Mitigation of CXCL10 secretion by metabolic disorder drugs in microglial-mediated neuroinflammation

Metabolic disorders are associated with several neurodegenerative diseases. We previously identified C-X-C motif chemokine ligand 10 (CXCL10), also known as interferon gamma-induced protein 10 (IP-10), as a major contributor to the type I interferon response in microglial-mediated neuroinflammation. Therefore, we hypothesized FDA-approved metabolic disorder drugs that attenuate CXCL10 secretion may be repurposed as a treatment for neurodegenerative diseases. Screening, dose curves, and cytotoxicity assays in LPS-stimulated microglia yielded treprostinil (hypertension), pitavastatin (hyperlipidemia), and eplerenone (hypertension) as candidates that significantly reduced CXCL10 secretion (in addition to other pro-inflammatory mediators) without impacting cell viability.
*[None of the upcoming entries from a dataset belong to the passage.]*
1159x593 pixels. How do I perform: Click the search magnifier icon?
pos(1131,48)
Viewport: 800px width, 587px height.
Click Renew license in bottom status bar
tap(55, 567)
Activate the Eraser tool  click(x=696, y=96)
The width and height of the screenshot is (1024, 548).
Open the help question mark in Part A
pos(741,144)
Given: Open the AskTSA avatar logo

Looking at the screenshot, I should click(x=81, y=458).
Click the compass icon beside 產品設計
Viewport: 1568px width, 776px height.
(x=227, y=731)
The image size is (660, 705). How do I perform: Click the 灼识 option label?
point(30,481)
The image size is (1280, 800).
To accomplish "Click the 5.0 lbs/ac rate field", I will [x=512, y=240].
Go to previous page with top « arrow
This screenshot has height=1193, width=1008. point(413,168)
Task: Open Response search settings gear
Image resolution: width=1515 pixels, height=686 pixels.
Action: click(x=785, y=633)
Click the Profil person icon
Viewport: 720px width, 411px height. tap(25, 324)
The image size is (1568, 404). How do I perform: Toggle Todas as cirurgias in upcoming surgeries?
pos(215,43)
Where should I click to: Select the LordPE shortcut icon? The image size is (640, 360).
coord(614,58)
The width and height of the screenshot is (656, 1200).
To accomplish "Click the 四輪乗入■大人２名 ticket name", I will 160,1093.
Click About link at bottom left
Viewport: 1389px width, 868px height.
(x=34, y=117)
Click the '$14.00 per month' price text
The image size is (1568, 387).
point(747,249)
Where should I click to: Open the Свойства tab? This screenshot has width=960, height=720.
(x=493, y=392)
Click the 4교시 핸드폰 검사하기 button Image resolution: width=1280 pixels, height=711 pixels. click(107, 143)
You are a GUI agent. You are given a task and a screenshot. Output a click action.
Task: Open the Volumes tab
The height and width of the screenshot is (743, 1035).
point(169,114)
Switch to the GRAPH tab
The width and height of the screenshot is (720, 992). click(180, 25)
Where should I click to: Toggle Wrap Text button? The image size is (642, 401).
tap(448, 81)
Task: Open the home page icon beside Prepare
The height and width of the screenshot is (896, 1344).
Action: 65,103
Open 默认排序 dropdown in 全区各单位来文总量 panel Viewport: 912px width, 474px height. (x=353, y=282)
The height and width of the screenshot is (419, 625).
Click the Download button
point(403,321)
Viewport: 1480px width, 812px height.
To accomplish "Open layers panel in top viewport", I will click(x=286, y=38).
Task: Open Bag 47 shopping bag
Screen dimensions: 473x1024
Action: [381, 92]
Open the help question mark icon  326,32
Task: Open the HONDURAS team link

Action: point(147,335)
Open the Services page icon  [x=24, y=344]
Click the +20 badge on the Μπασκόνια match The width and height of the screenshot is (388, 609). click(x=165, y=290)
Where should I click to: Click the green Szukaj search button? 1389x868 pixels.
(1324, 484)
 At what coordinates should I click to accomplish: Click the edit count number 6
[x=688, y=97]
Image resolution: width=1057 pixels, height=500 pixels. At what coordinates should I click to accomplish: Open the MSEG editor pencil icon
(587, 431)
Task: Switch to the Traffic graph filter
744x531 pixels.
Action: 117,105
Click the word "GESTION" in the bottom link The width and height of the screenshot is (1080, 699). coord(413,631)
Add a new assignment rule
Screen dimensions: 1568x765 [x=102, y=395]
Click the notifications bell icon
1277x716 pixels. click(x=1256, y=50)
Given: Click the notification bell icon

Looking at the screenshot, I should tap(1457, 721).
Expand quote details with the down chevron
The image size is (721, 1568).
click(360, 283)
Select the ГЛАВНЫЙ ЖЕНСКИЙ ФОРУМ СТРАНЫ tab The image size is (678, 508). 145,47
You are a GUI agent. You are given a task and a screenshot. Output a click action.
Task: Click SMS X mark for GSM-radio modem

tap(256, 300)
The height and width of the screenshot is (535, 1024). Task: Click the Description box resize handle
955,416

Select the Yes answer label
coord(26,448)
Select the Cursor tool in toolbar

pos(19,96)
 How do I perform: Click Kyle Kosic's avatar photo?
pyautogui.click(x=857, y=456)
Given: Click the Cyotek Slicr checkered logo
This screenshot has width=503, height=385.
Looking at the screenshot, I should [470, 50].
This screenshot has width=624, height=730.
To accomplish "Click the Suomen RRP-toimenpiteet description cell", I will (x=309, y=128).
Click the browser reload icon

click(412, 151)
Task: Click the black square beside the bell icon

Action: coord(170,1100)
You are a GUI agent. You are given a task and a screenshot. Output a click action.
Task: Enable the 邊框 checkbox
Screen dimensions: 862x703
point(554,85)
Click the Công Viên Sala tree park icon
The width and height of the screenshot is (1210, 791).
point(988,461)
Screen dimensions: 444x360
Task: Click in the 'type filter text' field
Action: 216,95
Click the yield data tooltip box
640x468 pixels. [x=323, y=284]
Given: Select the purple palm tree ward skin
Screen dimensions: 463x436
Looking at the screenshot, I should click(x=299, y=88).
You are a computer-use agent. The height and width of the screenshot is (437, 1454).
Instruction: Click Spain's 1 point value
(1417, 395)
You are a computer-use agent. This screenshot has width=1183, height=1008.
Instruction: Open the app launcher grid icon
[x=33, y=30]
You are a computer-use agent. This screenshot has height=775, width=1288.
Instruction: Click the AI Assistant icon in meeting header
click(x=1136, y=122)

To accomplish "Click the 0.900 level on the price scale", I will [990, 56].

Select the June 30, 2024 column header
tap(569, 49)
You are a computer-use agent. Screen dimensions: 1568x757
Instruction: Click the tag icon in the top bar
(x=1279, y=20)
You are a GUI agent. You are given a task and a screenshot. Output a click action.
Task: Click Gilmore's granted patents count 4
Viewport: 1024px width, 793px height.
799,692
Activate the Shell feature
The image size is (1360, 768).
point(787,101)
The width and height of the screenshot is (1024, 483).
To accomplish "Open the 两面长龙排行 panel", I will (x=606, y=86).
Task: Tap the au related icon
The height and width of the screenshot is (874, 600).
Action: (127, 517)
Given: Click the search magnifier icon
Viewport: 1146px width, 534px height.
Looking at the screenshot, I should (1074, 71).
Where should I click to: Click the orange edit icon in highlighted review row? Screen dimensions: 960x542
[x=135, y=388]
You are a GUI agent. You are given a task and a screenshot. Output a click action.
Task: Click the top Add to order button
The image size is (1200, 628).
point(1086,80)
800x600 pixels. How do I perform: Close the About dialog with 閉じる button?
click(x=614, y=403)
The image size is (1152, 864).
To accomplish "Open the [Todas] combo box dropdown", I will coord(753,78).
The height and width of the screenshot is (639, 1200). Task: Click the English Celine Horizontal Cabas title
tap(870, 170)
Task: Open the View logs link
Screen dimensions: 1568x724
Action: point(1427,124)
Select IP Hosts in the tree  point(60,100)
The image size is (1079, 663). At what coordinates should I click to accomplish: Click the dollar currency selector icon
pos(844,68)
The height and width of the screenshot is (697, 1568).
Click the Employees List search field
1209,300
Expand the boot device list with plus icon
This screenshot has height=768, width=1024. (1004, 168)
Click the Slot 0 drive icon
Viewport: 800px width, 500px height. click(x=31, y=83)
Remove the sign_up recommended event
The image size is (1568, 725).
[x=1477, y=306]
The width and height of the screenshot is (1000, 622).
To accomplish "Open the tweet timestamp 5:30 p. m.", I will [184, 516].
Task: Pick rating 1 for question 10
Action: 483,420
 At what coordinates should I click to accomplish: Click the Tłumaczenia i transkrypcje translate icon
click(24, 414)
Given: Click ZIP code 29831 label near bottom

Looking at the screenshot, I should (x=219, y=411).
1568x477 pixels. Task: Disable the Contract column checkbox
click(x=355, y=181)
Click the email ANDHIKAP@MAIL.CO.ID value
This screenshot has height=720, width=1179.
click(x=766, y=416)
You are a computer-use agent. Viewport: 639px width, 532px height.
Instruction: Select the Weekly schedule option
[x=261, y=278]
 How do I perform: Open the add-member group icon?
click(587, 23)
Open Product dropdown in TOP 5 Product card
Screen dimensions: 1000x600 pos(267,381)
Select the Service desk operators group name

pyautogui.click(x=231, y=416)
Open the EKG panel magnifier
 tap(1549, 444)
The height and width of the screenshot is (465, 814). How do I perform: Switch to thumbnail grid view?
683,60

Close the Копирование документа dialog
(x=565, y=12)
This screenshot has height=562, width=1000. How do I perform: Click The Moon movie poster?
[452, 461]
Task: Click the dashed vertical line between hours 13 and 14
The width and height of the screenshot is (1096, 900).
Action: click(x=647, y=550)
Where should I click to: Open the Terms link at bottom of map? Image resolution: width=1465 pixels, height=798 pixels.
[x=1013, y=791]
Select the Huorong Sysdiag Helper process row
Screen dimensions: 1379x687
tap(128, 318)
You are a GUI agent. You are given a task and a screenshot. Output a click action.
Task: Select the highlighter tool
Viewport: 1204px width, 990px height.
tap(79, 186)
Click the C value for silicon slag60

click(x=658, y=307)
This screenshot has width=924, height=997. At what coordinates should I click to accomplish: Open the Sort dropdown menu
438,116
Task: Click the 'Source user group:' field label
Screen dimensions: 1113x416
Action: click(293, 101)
Altogether, these data suggest metabolic disorder drugs that attenuate CXCL10 as potential treatments for neurodegenerative disease through mitigating microglial-mediated neuroinflammation. [Display omitted] •Microglial-mediated neuroinflammation drives neurodegenerative disease pathology.•Neurodegenerative disease diagnoses correlate with metabolic disorders.•Metabolic disorder drugs reduced CXCL10 release in N9 cells and primary microglia.•Metabolic disorder drugs inhibited other pro-inflammatory cytokines/chemokines.